Innovations in cloud that democratize the technology could pull a profitable business out from underneath Hewlett Packard Enterprises (HPE) , analysts warn.
Enjoying over $6 billion in revenue this past quarter, primarily driven by hybrid IT services that include cloud technologies, HPE's results certainly rest on the success of this segment.
Currently, HPE's system is a "hybrid", which means it allows for multi-cloud management across a workplace while allowing for the security and privacy afforded by private clouds and further allows for a consumption based pricing model.
So far, this has received a warm reception from IT professionals, as CFO Timothy Stonesifer reported that revenue from the company's Greenlake cloud platform has increased by 40% year over year.
However, as technology shifts, this might evaporate.
"IT customers adopting a public cloud-only model could decrease demand for on-premise and/or hybrid solutions, which would likely impact HPE's financial results," RBC analyst Amit Daryanani wrote in a note on August 28.

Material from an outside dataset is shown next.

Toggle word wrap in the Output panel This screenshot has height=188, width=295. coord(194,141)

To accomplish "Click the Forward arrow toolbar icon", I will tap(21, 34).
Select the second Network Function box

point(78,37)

Multiple analysts voiced their concerns about HPE's prized segment possibly falling victim to fickle consumer preference and being cannibalized by larger competitors in the space.
Morgan Stanley managing director of research noted that "nearly 80% of HPE's revenue is threatened by accelerating cloud adoption," citing the industry shift as the primary risk to the company's turnaround and her own buy rating on the stock.
To be sure, a hybrid cloud does provide a larger degree of security and privacy, which becomes advantageous as both hacking and data privacy laws pressure public cloud providers.
As the turnaround continues, the company's response to the growing threat of cloud market shifts will be pivotal to the protection of 80% of its revenues.